In order to get our tub in ship shop shape and ready for the tile install and grouting process, we had to make sure everything was spic, span and ready to go. Since the previous tile was grouted to the side of the tub, there was a lot of residue that we had to remove prior to our install. Picture this:

How to remove caulk from tub

Caulk on Tub

It’s gross, it’s sticky and it’s hard to remove. Oye. Plus, I was pretty concerned about our options for cleaning it up, since I didn’t want to use anything too caustic that would scratch or discolor the side of the tub. After searching around our house for different cleaners we had laying around, we oddly enough landed on this one, which is technically meant for laytex paint removal. We tried using Simple Green first, but found that there was just too much residue, so we pulled in the big guns 🙂 This solvent was safe for fiber glass tubs (which is what we have), so we moved on to our vintage paint remover (which was actually left by the last homeowner…).

## WHAT IS NEEDED
Repeat the tub-cleaning text from "How to remove" up to and including "the last homeowner…).", swapping "solvent" for "product". Work only from the text about cleaning the tub.

## ENTRIES SUPPLIED
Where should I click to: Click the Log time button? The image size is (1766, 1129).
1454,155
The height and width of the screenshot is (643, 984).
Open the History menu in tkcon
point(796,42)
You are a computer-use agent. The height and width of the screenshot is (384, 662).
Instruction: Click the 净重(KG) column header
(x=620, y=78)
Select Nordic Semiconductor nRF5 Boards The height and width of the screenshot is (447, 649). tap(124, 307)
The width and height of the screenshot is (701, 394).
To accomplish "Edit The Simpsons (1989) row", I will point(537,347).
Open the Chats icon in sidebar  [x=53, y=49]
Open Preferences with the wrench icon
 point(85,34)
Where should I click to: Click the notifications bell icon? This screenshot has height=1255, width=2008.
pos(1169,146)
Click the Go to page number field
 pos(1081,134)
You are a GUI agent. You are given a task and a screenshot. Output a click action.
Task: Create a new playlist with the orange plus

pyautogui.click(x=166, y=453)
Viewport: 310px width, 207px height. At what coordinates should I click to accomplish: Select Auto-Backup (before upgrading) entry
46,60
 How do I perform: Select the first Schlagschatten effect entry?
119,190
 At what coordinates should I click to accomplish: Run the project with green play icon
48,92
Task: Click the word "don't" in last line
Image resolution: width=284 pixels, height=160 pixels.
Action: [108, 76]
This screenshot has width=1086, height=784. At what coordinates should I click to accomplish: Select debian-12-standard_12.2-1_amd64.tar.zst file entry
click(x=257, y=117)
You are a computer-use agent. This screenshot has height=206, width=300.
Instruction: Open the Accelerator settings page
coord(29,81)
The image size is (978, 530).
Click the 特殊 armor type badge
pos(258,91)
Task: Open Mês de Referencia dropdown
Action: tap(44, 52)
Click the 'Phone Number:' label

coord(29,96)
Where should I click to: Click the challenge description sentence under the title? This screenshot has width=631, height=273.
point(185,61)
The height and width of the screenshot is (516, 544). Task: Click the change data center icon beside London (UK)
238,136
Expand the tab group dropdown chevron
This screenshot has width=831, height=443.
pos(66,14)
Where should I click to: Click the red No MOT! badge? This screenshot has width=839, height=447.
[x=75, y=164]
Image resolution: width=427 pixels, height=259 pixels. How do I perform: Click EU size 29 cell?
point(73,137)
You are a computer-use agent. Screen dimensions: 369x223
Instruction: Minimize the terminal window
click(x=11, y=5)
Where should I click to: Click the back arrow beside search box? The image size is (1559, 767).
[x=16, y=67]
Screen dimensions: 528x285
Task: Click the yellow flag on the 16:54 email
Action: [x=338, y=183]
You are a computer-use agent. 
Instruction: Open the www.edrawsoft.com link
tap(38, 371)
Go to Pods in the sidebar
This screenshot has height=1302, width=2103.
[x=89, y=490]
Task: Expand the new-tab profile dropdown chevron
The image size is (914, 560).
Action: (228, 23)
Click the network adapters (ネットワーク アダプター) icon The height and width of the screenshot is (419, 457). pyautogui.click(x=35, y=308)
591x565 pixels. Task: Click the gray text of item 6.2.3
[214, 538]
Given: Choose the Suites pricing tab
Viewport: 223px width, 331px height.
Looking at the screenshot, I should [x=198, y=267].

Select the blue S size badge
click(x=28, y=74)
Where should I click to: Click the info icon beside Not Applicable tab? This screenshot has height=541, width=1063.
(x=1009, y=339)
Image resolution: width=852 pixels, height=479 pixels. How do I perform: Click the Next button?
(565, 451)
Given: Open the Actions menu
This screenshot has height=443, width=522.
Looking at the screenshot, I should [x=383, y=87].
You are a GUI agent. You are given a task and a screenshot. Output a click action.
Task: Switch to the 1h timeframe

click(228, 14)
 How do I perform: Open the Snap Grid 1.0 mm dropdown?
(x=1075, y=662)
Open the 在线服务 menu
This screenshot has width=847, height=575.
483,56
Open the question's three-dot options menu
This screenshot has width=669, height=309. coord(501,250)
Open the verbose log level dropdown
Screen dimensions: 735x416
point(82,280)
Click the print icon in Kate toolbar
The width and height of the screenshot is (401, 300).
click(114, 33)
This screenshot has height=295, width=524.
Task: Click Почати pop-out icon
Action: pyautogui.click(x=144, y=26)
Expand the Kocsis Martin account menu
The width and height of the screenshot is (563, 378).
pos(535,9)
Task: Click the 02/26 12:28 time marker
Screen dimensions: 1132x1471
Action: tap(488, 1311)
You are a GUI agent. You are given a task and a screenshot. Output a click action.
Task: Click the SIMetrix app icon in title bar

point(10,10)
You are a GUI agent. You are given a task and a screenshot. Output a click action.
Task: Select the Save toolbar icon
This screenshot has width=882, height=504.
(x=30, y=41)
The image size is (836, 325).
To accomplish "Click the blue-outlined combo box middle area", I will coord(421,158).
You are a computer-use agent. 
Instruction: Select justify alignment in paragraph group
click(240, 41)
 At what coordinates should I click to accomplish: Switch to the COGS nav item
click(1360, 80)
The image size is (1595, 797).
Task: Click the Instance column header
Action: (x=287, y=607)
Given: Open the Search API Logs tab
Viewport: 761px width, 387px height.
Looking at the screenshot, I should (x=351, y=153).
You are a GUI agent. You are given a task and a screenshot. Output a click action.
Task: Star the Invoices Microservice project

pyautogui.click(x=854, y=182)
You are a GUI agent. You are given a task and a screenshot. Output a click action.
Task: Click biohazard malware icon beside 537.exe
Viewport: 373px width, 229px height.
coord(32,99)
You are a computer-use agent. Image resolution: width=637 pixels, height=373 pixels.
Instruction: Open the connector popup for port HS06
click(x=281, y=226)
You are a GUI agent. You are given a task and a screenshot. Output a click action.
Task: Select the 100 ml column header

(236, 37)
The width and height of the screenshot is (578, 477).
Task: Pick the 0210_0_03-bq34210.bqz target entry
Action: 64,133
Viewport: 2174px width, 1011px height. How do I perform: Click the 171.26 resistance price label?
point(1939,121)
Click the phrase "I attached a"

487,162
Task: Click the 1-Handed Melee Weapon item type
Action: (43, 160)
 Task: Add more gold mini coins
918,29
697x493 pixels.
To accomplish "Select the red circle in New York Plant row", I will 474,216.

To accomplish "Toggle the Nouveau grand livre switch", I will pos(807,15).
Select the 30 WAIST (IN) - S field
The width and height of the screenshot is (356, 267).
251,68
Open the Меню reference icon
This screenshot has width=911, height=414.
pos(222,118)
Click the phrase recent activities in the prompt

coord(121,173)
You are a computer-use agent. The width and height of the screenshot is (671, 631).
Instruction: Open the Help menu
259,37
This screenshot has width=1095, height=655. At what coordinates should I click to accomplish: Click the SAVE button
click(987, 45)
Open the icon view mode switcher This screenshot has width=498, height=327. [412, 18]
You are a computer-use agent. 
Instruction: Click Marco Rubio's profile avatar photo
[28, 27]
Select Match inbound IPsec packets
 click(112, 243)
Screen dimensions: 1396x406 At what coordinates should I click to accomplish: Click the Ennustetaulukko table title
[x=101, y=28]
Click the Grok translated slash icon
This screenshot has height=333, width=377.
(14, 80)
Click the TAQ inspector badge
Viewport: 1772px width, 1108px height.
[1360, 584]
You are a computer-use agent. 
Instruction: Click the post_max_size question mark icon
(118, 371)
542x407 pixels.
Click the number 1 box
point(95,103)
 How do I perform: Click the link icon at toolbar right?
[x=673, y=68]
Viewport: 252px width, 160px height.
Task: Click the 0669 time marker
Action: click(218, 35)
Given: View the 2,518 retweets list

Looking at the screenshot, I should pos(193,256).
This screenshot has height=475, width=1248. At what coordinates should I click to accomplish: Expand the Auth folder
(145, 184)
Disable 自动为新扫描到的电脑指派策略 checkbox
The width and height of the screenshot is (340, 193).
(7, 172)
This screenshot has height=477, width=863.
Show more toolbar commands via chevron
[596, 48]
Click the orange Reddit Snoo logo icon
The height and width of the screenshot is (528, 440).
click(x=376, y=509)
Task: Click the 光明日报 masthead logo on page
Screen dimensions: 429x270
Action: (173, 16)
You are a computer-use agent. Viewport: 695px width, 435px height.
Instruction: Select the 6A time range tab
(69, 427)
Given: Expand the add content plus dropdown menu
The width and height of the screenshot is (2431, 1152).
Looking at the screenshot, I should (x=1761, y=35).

## TASK RESULT
How to remove caulk from tub

Caulk on Tub

It’s gross, it’s sticky and it’s hard to remove. Oye. Plus, I was pretty concerned about our options for cleaning it up, since I didn’t want to use anything too caustic that would scratch or discolor the side of the tub. After searching around our house for different cleaners we had laying around, we oddly enough landed on this one, which is technically meant for laytex paint removal. We tried using Simple Green first, but found that there was just too much residue, so we pulled in the big guns 🙂 This product was safe for fiber glass tubs (which is what we have), so we moved on to our vintage paint remover (which was actually left by the last homeowner…).